Your task: Copy word for word the lines from the start of the records through the line that contains "Home (146, 38)", both included.

Supplied data:
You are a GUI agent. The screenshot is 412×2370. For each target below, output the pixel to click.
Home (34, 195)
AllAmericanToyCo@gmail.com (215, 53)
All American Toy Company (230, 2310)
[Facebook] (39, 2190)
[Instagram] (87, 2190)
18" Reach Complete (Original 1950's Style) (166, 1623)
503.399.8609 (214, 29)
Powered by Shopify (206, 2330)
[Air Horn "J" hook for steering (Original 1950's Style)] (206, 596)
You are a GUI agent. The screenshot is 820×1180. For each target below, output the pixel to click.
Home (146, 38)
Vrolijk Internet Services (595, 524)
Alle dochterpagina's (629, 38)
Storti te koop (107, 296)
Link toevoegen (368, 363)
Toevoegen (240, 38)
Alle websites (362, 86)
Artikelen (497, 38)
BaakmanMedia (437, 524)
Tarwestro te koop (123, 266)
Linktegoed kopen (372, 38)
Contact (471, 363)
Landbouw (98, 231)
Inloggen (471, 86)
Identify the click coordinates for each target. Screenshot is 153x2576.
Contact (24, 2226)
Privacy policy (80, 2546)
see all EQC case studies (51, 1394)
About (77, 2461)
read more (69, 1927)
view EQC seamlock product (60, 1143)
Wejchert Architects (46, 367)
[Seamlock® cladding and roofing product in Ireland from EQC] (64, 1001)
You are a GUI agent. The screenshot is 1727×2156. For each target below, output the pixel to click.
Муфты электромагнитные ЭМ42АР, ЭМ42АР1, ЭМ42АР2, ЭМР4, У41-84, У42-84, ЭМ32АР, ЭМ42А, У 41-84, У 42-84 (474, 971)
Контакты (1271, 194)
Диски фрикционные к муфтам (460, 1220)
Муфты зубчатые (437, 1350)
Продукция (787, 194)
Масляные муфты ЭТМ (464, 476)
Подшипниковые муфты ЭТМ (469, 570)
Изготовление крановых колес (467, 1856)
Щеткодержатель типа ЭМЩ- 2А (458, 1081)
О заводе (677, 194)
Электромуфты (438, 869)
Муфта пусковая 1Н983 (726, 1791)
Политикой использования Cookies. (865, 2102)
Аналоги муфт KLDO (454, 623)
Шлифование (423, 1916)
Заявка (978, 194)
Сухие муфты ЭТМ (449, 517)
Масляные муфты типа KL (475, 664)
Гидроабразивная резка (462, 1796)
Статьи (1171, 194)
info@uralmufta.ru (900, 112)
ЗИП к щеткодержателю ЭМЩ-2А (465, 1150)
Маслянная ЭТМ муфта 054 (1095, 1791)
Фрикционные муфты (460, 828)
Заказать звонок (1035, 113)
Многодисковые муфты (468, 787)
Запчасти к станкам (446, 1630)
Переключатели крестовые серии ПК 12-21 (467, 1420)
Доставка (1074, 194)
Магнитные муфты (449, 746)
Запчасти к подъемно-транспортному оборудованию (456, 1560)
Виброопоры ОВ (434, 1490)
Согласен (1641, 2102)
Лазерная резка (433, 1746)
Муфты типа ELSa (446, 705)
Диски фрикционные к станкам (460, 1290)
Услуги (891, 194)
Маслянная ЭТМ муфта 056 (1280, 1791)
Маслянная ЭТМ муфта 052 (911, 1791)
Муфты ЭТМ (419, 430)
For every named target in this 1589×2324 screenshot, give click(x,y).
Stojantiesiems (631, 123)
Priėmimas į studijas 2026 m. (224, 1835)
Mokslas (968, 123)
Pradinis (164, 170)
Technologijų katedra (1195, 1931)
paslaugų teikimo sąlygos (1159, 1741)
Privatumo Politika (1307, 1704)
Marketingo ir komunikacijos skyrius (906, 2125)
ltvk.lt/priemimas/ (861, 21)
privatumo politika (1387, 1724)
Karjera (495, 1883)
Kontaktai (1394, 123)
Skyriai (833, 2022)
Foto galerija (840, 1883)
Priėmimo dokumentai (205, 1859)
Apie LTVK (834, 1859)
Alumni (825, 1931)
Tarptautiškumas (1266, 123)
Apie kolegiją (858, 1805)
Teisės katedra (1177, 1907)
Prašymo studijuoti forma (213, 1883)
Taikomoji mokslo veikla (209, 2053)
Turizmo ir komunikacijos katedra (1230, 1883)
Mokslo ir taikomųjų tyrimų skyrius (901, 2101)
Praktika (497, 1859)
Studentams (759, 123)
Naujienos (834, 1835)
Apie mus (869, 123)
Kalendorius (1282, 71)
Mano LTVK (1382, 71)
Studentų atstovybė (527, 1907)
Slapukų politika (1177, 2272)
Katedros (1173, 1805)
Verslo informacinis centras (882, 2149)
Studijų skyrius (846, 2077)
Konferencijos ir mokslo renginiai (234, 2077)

Reply to the exercise:
You are a GUI agent. The screenshot is 412×2370. For each target below, output the pixel to click.
Home (34, 195)
AllAmericanToyCo@gmail.com (215, 53)
All American Toy Company (230, 2310)
[Facebook] (39, 2190)
[Instagram] (87, 2190)
18" Reach Complete (Original 1950's Style) (166, 1623)
503.399.8609 (214, 29)
Powered by Shopify (206, 2330)
[Air Horn "J" hook for steering (Original 1950's Style)] (206, 596)
You are a GUI agent. The screenshot is 820×1180. For each target below, output the pixel to click.
Home (146, 38)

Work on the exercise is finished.